3 Comments on "Comments"

  1. Hi Gil:
    I used “leveled the place” partly for effect, but I also qualified it, because I know what “leveled” means. You “corrected” my statement, but that would have been unnecessary had you simply left my writing alone.
    Here’s my original sentence, which you edited to leave out my qualifier:
    “A car drove through the front of the B&B next door and LEVELED THE PLACE. well, almost–remember the dilapidated structure that existed for years? [Italics added for emphasis]”
    Perhaps you have all the facts, Gil, but as I recall, that structure was uninhabitable for quite some time.
    Of course, my point was that that turn is a dangerous place. You seem to have missed that.
    Thanks again for giving me the opportunity to comment.
    Keep on bloggin’
    Steve Davies
    Poplar Ave
    Steve,
    Thanks for the comment. We did not edit out the qualifying “well, almost”. That phrase was not in the version of your comment we received.
    We didn’t miss your point.
    Please don’t forget to notify us when you send a comment at gilbert@takoma.com.
    — Gilbert

  2. Steve,
    What is “the great stormwater fee story” that you say the local press is missing?
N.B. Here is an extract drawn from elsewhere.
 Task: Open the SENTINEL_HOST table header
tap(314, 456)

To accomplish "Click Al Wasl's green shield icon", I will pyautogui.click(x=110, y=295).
The stormwater fee came up at the last council meeting and was a big Nothingburger.
    –Gilbert

  3. Steve Davies | June 15, 2007 at 7:37 pm |

    Gil —
    OK, OK, you’re probably right about the “edited out” material. I thought I sent the final version to you, but I may not have (translation–I screwed up). I hereby retract my (false) accusation. “Totalled” would have been a better word.
    On to stormwater… I didn’t pay my $48 fee on time and so the city sent me an ominous “final notice” in May (only the second I’d gotten after the first one in Feb or March).
    In it, I was informed that that I now owed penalty and interest in addition to the $48, but it did not include the new total. Instead, the city (no contact name and # were given) said I had to call to find out the penalty and interest.
    I decided to just add $7 to my check and be done with it, but I called anyway to find out what the total would have been.
    They had docked me an extra 80 cents.
    For this they paid, what, 39 cents? I say, nail all latepayers for $2.50 and put the money in a kitty for rain barrels for the municipal building.
    The kicker, however, is that the city’s notice said if I didn’t pay in less than a week (I got the notice Saturday of Memorial Day weekend and was given till the next Friday), my home would be put on the auction block.
    Seriously, if I didn’t cough up the $48-whatever in four business days, they threatened to sell my home.
    The fellow I got hold of at the city about the bill and I had a good laugh about that. “I mean, you’re gonna sell my house?!”
    I’d love to hear a lawyer’s take on this, but I can’t believe it’s legal. Also, can’t we enter the 21st century and let people pay this online? Maybe you can and I just don’t know about it.
    A final uplifting note — I’ve been watching with excitement as Takoma Park’s stormwater dollars are put to good use in Spring Park, where arborist Todd Bolton is overseeing a combination wetlands creation/drainage project to address, once and for all, the stormwater runoff and springs that frequently turn the park into a soggy mess and endanger pedestrians in winter by converting the sidewalk on Poplar into a sheet of ice.
    Boulders, gravel, backhoes and brute force are being applied in the effort to let the water flow as naturally as possible. I went down to the park yesterday and talked with Bolton, City Engineer Ali Khalilian, and Public Works Director Daryl Braithwaite and came away impressed by their commitment to fixing the (multi-, multiyear) problem. And since it’s being done by the city, the costs are much lower than they would have been if the job had been contracted out.
    Bolton is providing hands-on supervision and city crews are working hard to transform Spring Park into a more ecologically friendly place. Should be fun to see when it’s all done, but it’s also interesting to watch the process.